But as their season petered out with a humiliating loss at AFC North rivals the Cincinnati Bengals, it was clear that expectations of a successful season were entirely misguided.

Far from being in the Super Bowl conversation, they instead looked every inch the same team which has put together just two winning seasons this century. 

The loss, and the season as a whole, cost head coach Freddie Kitchens his job just hours after the Bengals defeat. Dorsey - the man who drafted Patrick Mahomes - followed him out the door on Tuesday, as the team's owners Jimmy and Dee Haslam painted a picture of the two parties meeting at a crossroads and opting for different directions. 
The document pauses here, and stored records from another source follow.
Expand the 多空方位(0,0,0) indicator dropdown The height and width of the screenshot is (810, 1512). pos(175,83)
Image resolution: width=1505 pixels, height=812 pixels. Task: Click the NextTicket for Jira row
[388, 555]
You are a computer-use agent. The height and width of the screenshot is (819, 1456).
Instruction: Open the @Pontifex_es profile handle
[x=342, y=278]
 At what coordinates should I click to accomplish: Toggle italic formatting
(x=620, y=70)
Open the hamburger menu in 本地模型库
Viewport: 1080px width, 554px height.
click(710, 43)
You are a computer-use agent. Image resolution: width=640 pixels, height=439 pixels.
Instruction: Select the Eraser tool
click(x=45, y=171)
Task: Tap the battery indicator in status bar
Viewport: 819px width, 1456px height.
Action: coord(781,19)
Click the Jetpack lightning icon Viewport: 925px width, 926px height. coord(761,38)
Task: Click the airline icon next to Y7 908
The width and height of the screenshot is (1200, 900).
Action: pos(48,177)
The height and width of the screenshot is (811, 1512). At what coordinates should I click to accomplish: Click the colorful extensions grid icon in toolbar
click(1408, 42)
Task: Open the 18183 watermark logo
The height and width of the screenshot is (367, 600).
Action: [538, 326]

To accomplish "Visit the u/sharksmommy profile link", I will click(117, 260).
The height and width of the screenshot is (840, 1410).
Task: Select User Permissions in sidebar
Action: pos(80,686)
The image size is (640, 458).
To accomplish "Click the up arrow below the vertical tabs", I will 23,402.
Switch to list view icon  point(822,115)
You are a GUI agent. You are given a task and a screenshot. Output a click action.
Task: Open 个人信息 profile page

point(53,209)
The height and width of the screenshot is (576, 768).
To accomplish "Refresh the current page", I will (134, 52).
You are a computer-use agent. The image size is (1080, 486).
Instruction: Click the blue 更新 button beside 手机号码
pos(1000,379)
For what seems like the umpteenth time, the hard reset button has been pressed in Cleveland. What happens next is anyone's guess, but the reactions of the team's leaders - Mayfield, Beckham, Jarvis Landry, Nick Chubb - is a factor which cannot be overlooked. Dorsey was widely considered to be one of the true bright spots within the Browns organization and is known for supreme talent evaluation skills. How exactly will the Browns' star names react to the departure of the man responsible for bringing them to the fold?

The team's flaws are obvious and therefore, presumably, fixable. The offensive line is porous, Mayfield needs further time to learn how to adequately read an NFL defense, discipline needs to improve. John Dorsey is one of the league's better minds in learning how to address these issues, though his decision to hire Kitchens in advance of this season seems to have sealed his fate - and it was a very public execution.

The Haslams have a reputation for being reactionary owners. The repeated regime changes in the Browns front office and coaching staff has seen to that, but they have yet to show any real nous when it comes to building a foundation. Dorsey, and to some extent Kitchens, were meant to be those building blocks.

Instead? Back to square one.

Josh McDaniels, the offensive coordinator at the New England Patriots (and Bill Belichick's right-hand man) is expected to be installed as the new head coach once the Patriots' playoff run ends and rumor has it that he will be given full Belichick-like control of the franchise, in that he gets to select the groceries AND pick the menu.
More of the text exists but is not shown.